Some previously shuttered pharmacy sites may see reuse sooner than others. For example, one former Rite Aid store on Harper Avenue in St. Clair Shores prominently displays signage that a Clean Express Auto Wash will be “Washing Soon!”
Bosch said she plans to write CVS Health corporate offices to ask them about what they plan to do with their empty store on Van Dyke. She said she’d like to see it become a space for the community, a marketplace.
“I always think in terms of collaboration and community use,” she said. “So something positive. I know we do not want it to be anything to do with cannabis or liquor or hookah shops. And that corner is big enough where we could do something like Six Mile and Livernois where you have outdoor eating when the weather is compatible.
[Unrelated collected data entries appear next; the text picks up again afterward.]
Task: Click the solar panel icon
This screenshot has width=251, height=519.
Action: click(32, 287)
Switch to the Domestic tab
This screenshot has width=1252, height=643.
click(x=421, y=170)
That would be a good, positive community element.”
An independent option
In the midst of the chain closures, some independent pharmacies in Michigan have put the word out that they are an option for patients who need a new place to get their prescriptions.
Central Drug Store in Charlevoix posted a message on Facebook for customers to consider their pharmacy in the wake of the upcoming of Rite Aid closures. The pharmacy has been in business in the town along Lake Michigan for 127 years.
“You can really evolve and really get to know the patients, really involve that patient-pharmacist relationship, and I think that’s what sets the independent pharmacy apart,” said Jeff Steffey, who has owned the Central Drug Store since 2018. Steffey and his wife, Michele, also own The Medicine Shoppe Pharmacy, which they opened in Grayling in 1999.
“The real benefit of being an independent pharmacy is that the owner is very closely involved with the operations of the store,” he said. “The owner typically will be the pharmacist on the bench. We enjoy patient care. We get to do what we were trained for. We get to provide patient care.
“There’s some great pharmacists and great pharmacy technicians working for the chains, but they’re put in a situation by chain management or chain ownership that just makes it very difficult for them to be able to practice the way that they would like to,” Steffey said. “The staffing levels just aren’t what’s reasonable.”
Steffey says he understands the challenges of operating a pharmacy with the current state of low reimbursement rates.
“That’s why we’re seeing the chains close is because of reimbursement,” he said. “Reimbursement is just broken right now. It’s just very difficult, and it’s not only difficult for the pharmacies, it’s difficult for the patients because some of the copays are just ridiculous, and it really stands in the way of good patient care.”